Copy out the records from the line with "Collapse the ボタン array foldout" through the end of the records, replacing "Review Queue" with "Moderation Queue" and leaving everything else unchanged.

### Given records
>>>>>
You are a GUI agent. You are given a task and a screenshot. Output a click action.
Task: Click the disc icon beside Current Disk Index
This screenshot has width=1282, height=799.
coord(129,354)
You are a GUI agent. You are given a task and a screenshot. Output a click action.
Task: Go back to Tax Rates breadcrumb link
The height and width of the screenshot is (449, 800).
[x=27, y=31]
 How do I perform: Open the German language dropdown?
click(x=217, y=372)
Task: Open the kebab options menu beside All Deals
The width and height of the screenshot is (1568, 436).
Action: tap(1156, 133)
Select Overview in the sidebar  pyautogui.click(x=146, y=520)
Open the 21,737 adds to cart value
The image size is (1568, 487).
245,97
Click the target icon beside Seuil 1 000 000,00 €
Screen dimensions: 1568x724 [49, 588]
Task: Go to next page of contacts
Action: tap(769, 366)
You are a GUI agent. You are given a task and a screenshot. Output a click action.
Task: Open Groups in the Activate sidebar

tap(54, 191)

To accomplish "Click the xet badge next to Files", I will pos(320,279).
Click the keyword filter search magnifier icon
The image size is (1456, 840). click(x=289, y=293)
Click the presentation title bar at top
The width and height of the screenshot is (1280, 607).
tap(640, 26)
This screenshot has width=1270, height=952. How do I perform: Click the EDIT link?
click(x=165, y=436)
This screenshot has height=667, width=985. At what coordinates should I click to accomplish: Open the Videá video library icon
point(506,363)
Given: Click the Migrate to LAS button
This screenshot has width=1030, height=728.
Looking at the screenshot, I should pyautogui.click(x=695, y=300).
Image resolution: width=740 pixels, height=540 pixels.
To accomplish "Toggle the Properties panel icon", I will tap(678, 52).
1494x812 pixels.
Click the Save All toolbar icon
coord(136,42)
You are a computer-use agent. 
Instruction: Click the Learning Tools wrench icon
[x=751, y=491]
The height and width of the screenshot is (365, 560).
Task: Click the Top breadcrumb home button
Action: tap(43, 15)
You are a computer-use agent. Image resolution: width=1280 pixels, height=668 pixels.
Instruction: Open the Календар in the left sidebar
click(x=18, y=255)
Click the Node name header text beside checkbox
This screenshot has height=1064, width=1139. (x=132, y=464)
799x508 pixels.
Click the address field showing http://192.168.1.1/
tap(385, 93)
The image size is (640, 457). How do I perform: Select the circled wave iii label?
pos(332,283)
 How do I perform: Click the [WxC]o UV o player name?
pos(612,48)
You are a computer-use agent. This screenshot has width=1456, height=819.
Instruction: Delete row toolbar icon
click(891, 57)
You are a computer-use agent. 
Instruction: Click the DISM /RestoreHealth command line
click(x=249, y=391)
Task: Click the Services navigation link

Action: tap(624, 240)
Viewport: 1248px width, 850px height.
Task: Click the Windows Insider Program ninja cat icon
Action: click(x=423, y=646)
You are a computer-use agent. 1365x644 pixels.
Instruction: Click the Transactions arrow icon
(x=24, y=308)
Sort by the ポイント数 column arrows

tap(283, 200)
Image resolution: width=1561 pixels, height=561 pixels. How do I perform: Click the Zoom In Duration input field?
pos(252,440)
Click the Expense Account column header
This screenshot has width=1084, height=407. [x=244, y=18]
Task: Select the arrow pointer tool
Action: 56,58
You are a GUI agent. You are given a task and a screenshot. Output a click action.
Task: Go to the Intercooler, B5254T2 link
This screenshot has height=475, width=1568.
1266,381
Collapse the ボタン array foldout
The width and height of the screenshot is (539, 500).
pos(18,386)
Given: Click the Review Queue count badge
<<<<<
### Output for this exercise
Collapse the ボタン array foldout
The width and height of the screenshot is (539, 500).
pos(18,386)
Given: Click the Moderation Queue count badge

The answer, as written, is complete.